Галуха не засмеялся.
– Того орудья для, – довершил он торжественно, – созываю я гусляров с дударями, гудошников с бубенщиками и певцов голосистых. Кто ученье осилит, станет на больших весельях поигрывать, от щедрот царевича народишко веселить. Придёте на испытание?
Моление во храме – дело несуетное… Особенно в таком, как дом Морского Хозяина в Шегардае. Здесь стоит кольцо подводных бугров, вскрывшихся горячими жерлами, но в разрыве кольца дно падает в ледяные глубины. Никто не измерял тех глубин, стынущих в вечной тьме. Храм Морского Хозяина выстроили частью на островках, частью на сваях, частью подвесили прямо над бездной. Сделали маленьким отражением города, выросшего среди морца. Даже стены обширной круглой палаты своим внутренним обликом повторяли Ойдригову городьбу, шагавшую по суше, по островам и сквозь плавни Дикого Кута. В какую сторону ни повернись, узришь всё то, что видно снаружи. Только не живьём, а выложенное пёстрыми окатышами по чёрному камню. Торжный остров с гребнем дворца, глядный взгорок Лобка, синеющие Отоки в белой кайме. А ближе бегущие по вольным волнам – соймы, карбасы, стремительные вичовки, пузатые купеческие лодьи…

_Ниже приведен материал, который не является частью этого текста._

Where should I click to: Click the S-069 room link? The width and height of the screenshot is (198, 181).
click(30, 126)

По низу стен нет пустого места от подношений. Всюду резные доски, чеканные блюда, глиняные обожжённые плашки. Одни – в знак необычайных милостей Воркуна. Другие – ради ушедших сопутствовать Морскому Хозяину на его подводных путях. Каждая старая семья отличала здесь памятки дедов и прадедов. Против них и занимала место на кольцевом широком ходу.

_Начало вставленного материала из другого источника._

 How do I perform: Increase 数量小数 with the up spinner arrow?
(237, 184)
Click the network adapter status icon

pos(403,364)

А вот чего в святом храме не имелось, так это изваяний и алтарей. В середине каменного обода плескала вода, и в том была великая правда. Здесь Морской Хозяин принимал подношения, здесь являл себя людям – то радужным отблеском чешуй, то неторопливой тенью, кружащейся в глубине…

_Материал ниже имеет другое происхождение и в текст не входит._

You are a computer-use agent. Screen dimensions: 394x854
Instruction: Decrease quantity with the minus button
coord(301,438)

Сегодня, введённая через морские ворота, под сводами храма стояла царская сойма. Разубранная, как невеста, с поднятым парусом, с вёслами, выпущенными за борт.
Жрецы пели хвалу за хвалой. Славили Воркуна Кияныча. Звали на почестный пир. Преломить хлеб, дать благословение сойме.
Молодой Радослав Радиборович с двоими ближниками скучал возле дедовских приношений. Таков храм. Небось для кормщиков, стоявших с непокрытыми головами по обе стороны благочестного, время шло незаметно. Если же душа отнюдь не рвётся лететь чайкой под своды, если помыслы вьются по-над ручьём, выбегающим из Дикого Кута… стерпеть долгое моление никакой моченьки нету.
Тешило только чувство, что сегодня всё непременно получится. Клятый раб промешкает в плавнях. Сядет передохнуть. Больную ногу вытянуть опричь хозяйского глаза. Увидит маячное пламя, потянется домой. Как раз достигнет ручья.
А там – кричи, не кричи, безголосый.
Никто помощи не подаст.
Молодецкой забаве не помешает…
Откуда уверенность? А чутьё на удачу. Родовой талан, прежде батюшкин, теперь его, Радослава.